CPT specifically says the practitioner can include time spent "reviewing separately obtained history." This lets a staff member obtain and document the history of the present illness, which was not allowed under the old guidelines.

Medical groups can use these changes to significantly revise templates. The 1995 and 1997 guidelines spawned templates that supported a high-level code. For high-level visits, family history was required, whether relevant or not. Groups and electronic health record vendors built templates that included a review of systems and a comprehensive exam. For some specialties, the comprehensive exam was difficult to do or justify. Now, these templates can be updated for clinical relevance.

One Set of Codes for Inpatient and Observation Services

You will need to use the same codes for patients who are admitted to the hospital and patients receiving observation-level care (when the patient's condition is changing quickly, but it's not yet clear whether hospitalization is required). Use codes 99221-99223 for the initial service, 99231-99233 for subsequent visits, and 99238-99239 for discharge care.

These will now be "inpatient or observation care" codes, not "hospital care" codes. The claim will still need to be submitted with the correct place of service code. Use place of service 21 for inpatient claims. Observation is considered an outpatient service, so use place of service 22.

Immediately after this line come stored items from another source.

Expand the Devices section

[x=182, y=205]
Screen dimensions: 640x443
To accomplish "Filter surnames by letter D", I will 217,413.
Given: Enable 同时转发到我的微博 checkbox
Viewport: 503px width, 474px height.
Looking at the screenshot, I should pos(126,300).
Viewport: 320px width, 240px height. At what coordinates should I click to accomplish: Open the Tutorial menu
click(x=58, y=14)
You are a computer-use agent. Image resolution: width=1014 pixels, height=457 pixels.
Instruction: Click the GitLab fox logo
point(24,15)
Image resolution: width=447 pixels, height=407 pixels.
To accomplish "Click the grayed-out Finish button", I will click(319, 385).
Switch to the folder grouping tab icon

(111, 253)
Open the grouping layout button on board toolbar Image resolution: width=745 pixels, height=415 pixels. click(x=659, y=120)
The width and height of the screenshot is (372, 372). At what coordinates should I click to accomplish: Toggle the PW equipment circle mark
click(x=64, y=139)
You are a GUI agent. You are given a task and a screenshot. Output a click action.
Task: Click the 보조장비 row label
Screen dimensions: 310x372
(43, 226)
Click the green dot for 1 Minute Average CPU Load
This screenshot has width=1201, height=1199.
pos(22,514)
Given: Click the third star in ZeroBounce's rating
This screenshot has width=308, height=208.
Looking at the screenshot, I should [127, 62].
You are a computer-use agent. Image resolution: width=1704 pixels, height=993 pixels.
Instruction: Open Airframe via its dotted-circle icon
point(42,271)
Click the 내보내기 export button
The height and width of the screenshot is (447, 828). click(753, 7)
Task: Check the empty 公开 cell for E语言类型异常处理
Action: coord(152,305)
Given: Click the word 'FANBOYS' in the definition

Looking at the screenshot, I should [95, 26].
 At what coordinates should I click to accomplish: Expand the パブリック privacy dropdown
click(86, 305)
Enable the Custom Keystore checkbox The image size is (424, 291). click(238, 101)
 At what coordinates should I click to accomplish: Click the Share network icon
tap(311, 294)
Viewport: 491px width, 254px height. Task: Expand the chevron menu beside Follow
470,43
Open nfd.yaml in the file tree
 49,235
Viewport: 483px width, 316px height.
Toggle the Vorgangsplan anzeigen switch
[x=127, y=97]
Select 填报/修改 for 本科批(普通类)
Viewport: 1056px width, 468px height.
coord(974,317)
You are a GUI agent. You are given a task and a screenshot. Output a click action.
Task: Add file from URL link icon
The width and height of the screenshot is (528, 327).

Definitions for Initial and Subsequent Services

The AMA has added definitions for initial and subsequent services provided in hospitals and nursing facilities. For the admitting physician within a group and specialty, one initial service is allowed per admission. A covering physician or nonphysician practitioner within that same group and specialty can bill for follow-up services.

Consulting services provided by a different specialty physician are defined as initial services. For Medicare and other payers that do not recognize consultations, the initial consultation service is billed with codes 99221-99223. If the payer recognizes consultation codes, use codes 99252-99255. Follow-up services for both the admitting and the consulting physician are billed with codes 99231-99233.

Admission in the Course of Another Encounter

One of the more surprising guideline changes is this one: "When the patient is admitted to the hospital as an inpatient or to observation status in the course of an encounter in another site of service (eg, hospital emergency department, office, nursing facility), the services of the initial site may be separately reported. Modifier 25 may be added to the other evaluation and management service to indicate a significant, separately identifiable service by the same physician or other qualified health care professional was performed on the same date."

That is, if a physician sees a patient in the emergency department or office and admits the patient to the hospital on the same day, both E/M services can be billed. It is doubtful that Medicare or other payers will agree with this change from the current guidelines.

What Else Do You Need to Know?

  • Observation codes 99218-99220 for initial services and 99217 for discharge will be deleted in 2023. Use initial hospital care codes 99221-99223, subsequent hospital care codes 99231-99233, and discharge visit codes 99238 and 99239 for both observation-level care and inpatient encounters.

  • Patient admissions and discharges on the same date will still be reported with codes 99234-99236.

  • Emergency department services may be based on medical decision-making only, not time.

  • Home visit codes are redefined as home and residence services and will be used for patients seen at home or in domiciliary or boarding care.

  • The section on consultations was edited for the 2023 CPT book. Codes 99241 and 99251 have been deleted. Consultations are defined as services provided at the request of another physician, other qualified healthcare professional, or a source who is qualified to recommend care for a condition or problem. The consultant may initiate diagnostic or therapeutic services. The consultant's opinion must be communicated in writing to the professional requesting the consult.

The hope is that these changes will be able to reduce some of the burden that physicians wrestle with and will be considered a positive development for the task of coding.